Records to use:
+--
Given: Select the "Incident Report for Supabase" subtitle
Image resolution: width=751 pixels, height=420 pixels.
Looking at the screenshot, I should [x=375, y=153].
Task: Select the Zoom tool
+--
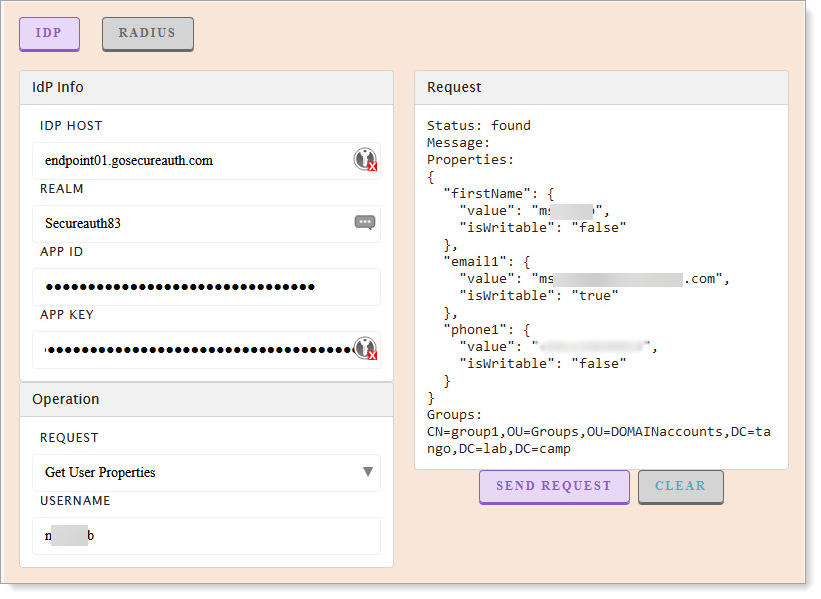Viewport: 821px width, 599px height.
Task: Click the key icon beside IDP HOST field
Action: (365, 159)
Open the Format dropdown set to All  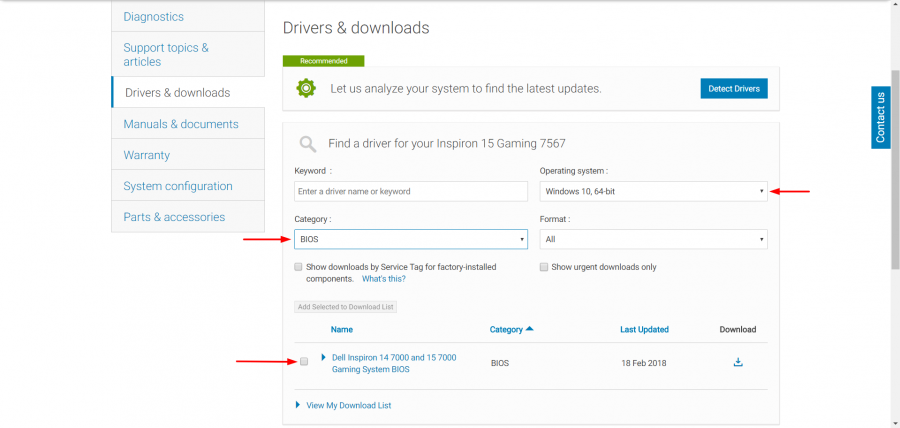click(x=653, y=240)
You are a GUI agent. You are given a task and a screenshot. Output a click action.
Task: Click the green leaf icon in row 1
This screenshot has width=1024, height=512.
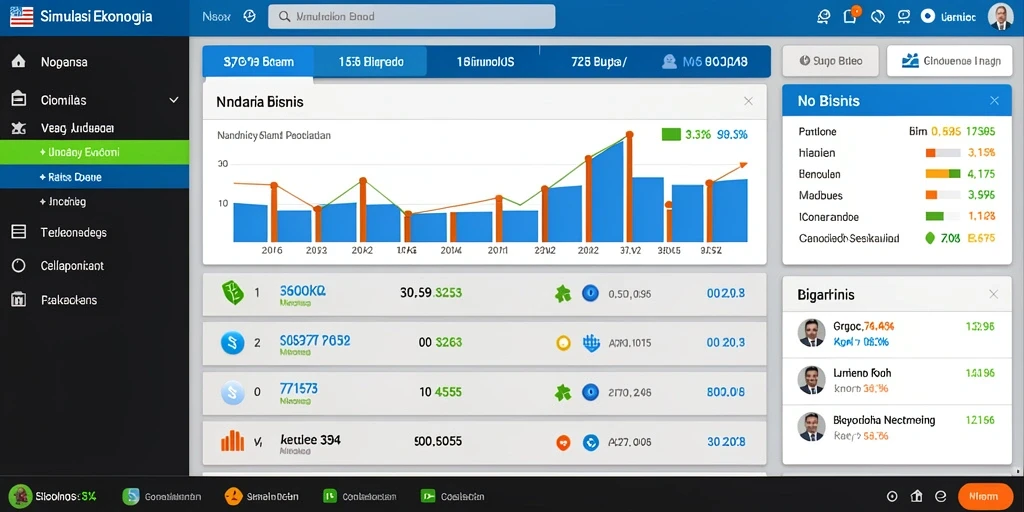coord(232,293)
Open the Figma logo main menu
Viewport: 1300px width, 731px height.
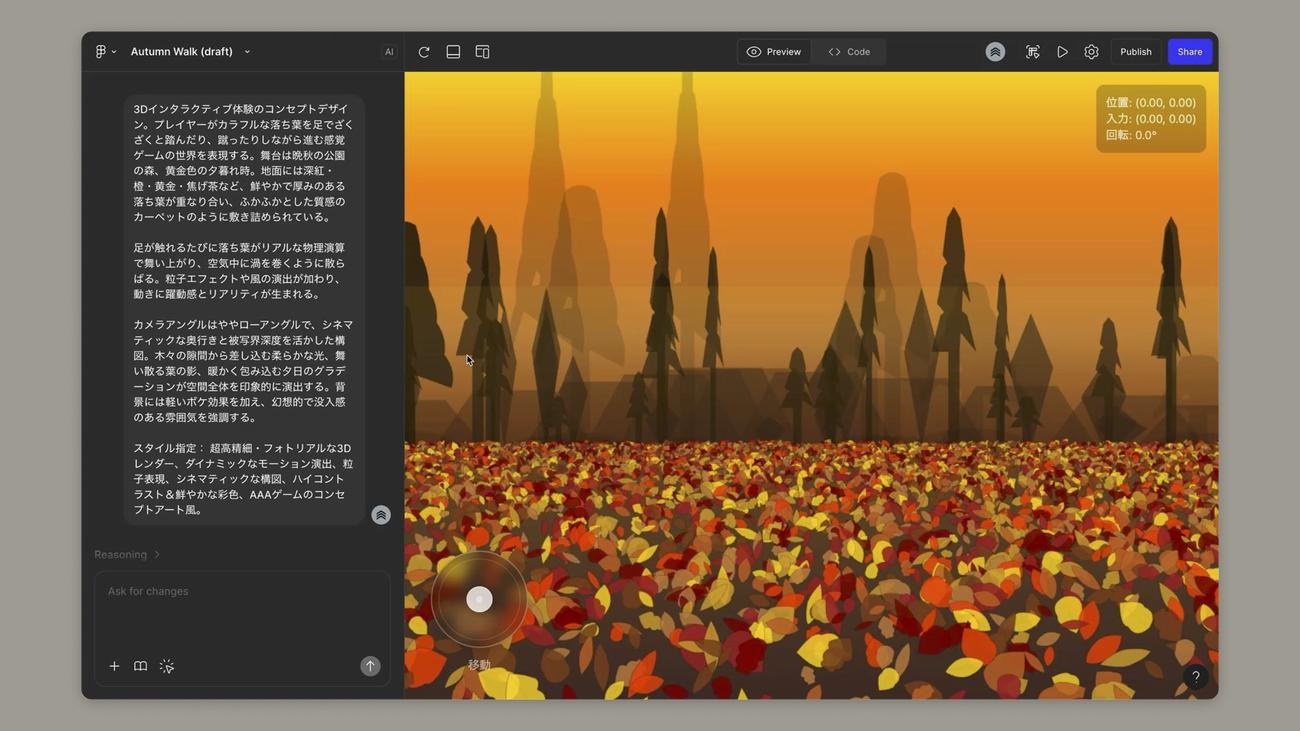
+--
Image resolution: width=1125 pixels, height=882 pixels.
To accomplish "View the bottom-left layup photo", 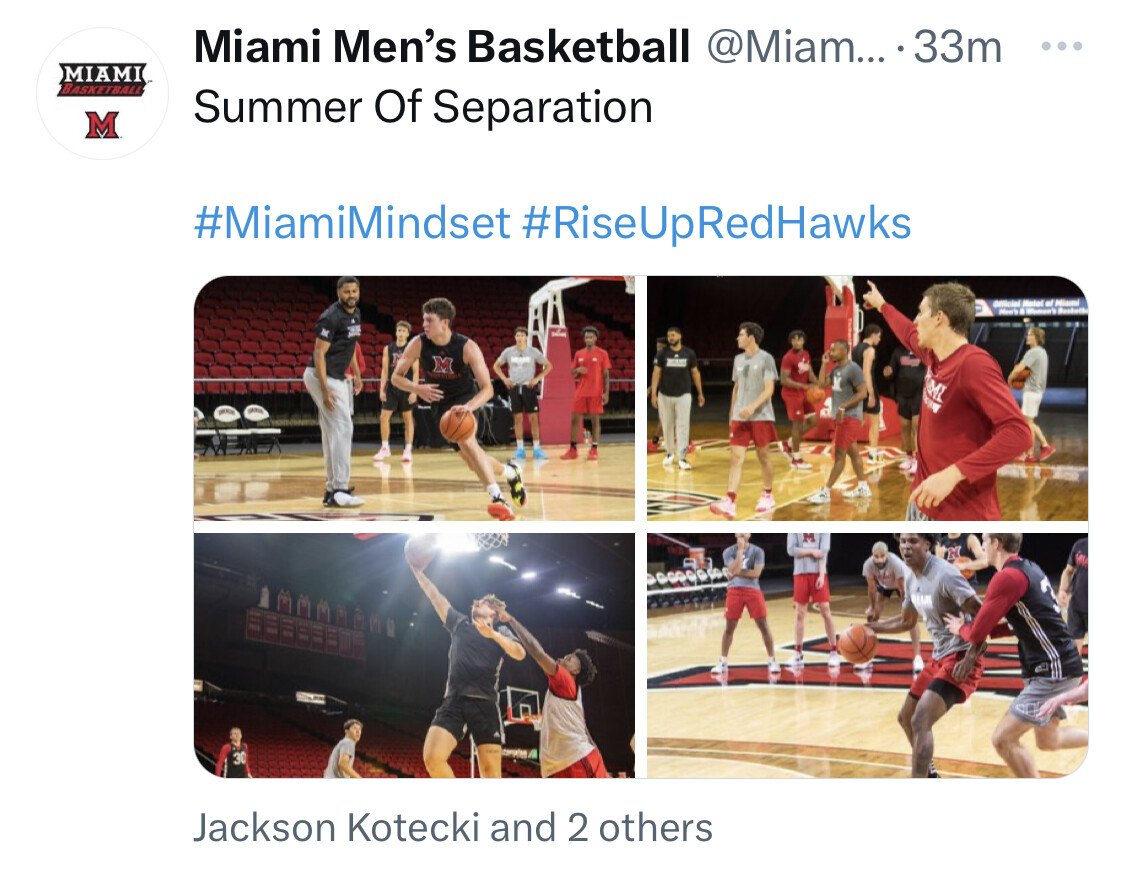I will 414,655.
+--
Exercise description:
Look above for the line with "Given: Select the"; retype exactly that line, every line after it up to the line with "Task: Select the Zoom tool", and that line too, nothing else.

Answer for the task:
Given: Select the "Incident Report for Supabase" subtitle
Image resolution: width=751 pixels, height=420 pixels.
Looking at the screenshot, I should [x=375, y=153].
Task: Select the Zoom tool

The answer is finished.